BRIEF: Count the lines of the material that contain the string "should", treating uppercase and lowercase letters as different, and give only the number.

══ EXERCISE MATERIALS ══

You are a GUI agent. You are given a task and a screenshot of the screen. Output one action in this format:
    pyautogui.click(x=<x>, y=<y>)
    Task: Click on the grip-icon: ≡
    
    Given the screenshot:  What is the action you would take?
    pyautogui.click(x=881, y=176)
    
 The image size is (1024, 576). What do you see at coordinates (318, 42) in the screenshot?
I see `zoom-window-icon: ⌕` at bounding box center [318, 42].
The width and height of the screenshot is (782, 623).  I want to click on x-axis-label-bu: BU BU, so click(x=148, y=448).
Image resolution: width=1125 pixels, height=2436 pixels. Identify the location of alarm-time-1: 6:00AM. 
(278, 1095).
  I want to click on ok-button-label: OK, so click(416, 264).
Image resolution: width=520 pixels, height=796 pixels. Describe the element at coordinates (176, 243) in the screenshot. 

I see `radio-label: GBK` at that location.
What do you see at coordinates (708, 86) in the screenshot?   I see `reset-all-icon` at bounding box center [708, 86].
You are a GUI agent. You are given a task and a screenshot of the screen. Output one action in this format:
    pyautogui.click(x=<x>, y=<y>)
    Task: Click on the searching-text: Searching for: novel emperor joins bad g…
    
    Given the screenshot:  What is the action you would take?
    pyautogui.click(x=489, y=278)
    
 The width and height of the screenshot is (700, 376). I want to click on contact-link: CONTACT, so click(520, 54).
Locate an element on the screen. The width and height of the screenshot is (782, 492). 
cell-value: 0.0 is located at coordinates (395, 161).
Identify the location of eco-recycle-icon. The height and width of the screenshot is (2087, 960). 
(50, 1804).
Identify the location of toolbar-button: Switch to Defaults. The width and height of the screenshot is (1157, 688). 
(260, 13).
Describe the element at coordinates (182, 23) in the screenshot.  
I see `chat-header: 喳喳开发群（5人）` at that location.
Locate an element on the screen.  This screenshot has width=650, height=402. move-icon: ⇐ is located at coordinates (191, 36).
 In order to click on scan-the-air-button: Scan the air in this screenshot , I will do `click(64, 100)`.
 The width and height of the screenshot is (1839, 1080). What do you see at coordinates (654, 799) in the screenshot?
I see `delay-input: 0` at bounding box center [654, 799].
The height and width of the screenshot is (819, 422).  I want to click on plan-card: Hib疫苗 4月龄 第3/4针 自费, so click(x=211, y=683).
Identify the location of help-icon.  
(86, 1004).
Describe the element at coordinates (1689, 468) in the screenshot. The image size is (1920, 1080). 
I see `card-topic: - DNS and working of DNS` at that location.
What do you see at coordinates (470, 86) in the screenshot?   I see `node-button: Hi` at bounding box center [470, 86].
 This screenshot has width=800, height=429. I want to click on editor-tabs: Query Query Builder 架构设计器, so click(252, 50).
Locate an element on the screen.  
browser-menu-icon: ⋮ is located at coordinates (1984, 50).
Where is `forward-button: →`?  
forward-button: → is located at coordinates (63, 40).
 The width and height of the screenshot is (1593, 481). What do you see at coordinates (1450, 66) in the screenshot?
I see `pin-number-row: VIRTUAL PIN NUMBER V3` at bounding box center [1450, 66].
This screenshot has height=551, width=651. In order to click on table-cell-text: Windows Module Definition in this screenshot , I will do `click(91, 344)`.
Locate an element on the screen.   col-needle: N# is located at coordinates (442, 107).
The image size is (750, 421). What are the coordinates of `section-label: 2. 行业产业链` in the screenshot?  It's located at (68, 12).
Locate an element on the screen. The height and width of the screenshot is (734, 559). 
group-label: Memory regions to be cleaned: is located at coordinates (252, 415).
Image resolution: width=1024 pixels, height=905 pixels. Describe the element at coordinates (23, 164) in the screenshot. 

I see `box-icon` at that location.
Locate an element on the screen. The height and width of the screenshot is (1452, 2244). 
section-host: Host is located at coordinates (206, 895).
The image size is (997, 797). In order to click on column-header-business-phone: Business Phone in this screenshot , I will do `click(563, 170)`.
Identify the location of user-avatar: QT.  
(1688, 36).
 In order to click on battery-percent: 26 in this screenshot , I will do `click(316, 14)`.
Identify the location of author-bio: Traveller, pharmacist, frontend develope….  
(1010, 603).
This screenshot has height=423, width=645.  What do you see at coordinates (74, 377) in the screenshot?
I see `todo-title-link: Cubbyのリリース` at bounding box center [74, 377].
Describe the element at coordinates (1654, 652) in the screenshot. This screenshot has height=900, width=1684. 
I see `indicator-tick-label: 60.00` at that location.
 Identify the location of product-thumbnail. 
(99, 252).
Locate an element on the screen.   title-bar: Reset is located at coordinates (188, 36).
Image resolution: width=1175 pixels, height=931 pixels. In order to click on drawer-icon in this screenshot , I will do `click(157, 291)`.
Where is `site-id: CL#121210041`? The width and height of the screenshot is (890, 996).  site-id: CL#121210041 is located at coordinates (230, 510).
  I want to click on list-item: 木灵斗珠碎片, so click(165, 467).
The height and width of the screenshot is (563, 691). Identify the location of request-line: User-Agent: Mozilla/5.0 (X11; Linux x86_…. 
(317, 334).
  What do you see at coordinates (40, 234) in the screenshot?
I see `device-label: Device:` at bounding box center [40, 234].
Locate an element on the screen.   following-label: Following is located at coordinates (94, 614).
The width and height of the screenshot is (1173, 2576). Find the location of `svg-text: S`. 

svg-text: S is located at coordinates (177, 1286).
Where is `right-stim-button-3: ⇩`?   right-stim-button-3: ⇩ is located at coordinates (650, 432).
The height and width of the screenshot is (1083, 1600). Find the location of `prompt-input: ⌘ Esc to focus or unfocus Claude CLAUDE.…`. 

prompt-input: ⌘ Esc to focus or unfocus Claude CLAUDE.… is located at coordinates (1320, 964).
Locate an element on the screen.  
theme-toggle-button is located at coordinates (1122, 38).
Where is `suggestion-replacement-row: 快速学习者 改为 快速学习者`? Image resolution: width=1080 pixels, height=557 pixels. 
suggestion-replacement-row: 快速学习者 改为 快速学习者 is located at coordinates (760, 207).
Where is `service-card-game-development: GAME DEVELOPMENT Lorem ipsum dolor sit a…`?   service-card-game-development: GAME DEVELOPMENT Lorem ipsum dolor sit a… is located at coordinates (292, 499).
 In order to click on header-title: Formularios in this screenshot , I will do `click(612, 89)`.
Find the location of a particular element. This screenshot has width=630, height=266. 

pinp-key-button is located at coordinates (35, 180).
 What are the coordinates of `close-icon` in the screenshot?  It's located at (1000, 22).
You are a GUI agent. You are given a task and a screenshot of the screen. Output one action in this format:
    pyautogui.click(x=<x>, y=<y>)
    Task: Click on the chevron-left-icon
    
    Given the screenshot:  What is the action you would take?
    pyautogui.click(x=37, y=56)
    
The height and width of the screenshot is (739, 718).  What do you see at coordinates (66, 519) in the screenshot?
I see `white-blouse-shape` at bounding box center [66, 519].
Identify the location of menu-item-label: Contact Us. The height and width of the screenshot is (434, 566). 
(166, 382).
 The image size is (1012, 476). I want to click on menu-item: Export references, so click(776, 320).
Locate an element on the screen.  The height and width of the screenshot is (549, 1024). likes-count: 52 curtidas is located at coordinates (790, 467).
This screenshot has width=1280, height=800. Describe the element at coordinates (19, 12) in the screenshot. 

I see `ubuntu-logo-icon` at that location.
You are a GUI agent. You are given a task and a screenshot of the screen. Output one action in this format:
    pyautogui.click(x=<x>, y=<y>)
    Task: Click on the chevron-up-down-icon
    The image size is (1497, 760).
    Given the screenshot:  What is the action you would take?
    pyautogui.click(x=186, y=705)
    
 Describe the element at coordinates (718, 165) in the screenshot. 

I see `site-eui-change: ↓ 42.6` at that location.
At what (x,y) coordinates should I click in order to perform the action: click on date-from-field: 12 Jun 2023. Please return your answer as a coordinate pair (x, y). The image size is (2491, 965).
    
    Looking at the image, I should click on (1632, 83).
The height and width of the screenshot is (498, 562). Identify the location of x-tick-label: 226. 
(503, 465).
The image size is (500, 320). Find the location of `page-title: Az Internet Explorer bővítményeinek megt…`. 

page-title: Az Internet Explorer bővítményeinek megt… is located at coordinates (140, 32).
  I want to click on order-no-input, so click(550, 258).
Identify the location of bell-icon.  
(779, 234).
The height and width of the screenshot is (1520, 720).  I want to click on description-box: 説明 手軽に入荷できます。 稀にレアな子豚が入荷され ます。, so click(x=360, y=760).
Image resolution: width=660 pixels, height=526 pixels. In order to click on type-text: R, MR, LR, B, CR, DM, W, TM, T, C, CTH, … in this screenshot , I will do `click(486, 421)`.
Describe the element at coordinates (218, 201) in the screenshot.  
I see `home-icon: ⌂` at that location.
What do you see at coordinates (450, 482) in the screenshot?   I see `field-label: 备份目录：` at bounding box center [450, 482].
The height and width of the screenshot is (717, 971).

═══

ANSWER SPACE: 2